## PROBLEM REQUIREMENTS
Reproduce the listing below line for line, omitting the pictures.

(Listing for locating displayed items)
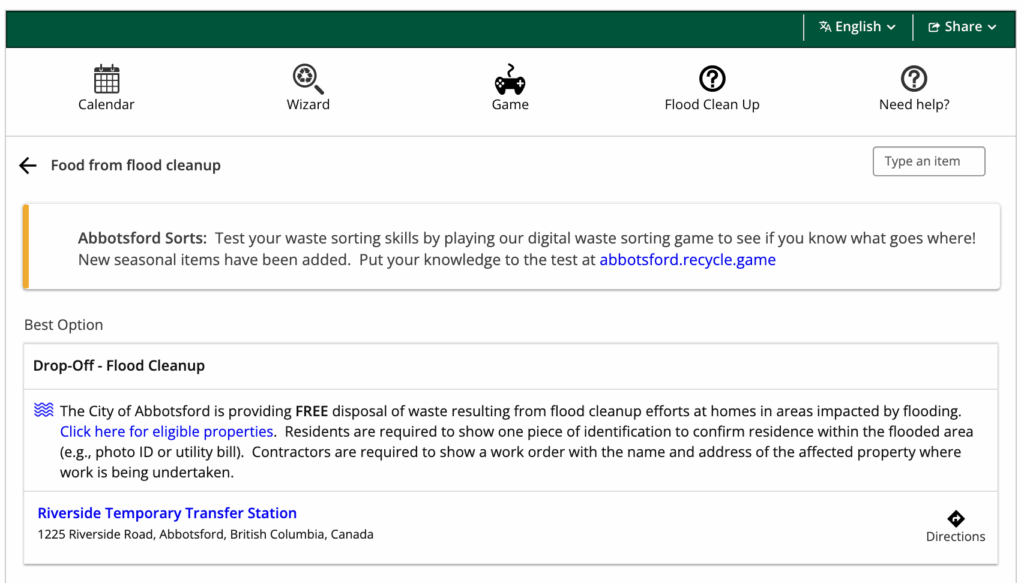Click the blue flood waves icon

[x=44, y=410]
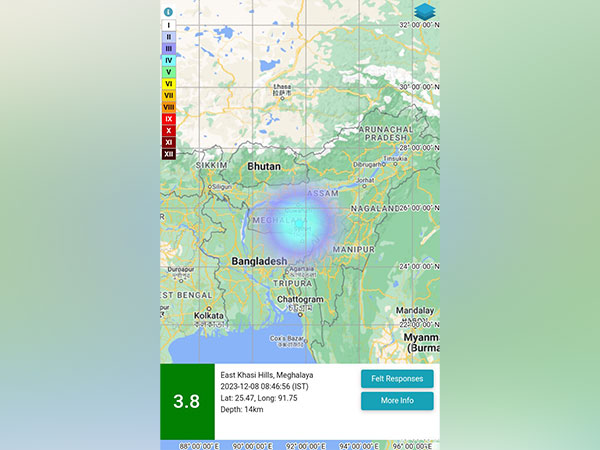This screenshot has height=450, width=600.
Task: Select intensity I in the legend
Action: pyautogui.click(x=168, y=25)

## COMPLETED TASK
Click the blue flood waves icon

[x=44, y=410]
This screenshot has height=450, width=600.
Task: Select intensity I in the legend
Action: pyautogui.click(x=168, y=25)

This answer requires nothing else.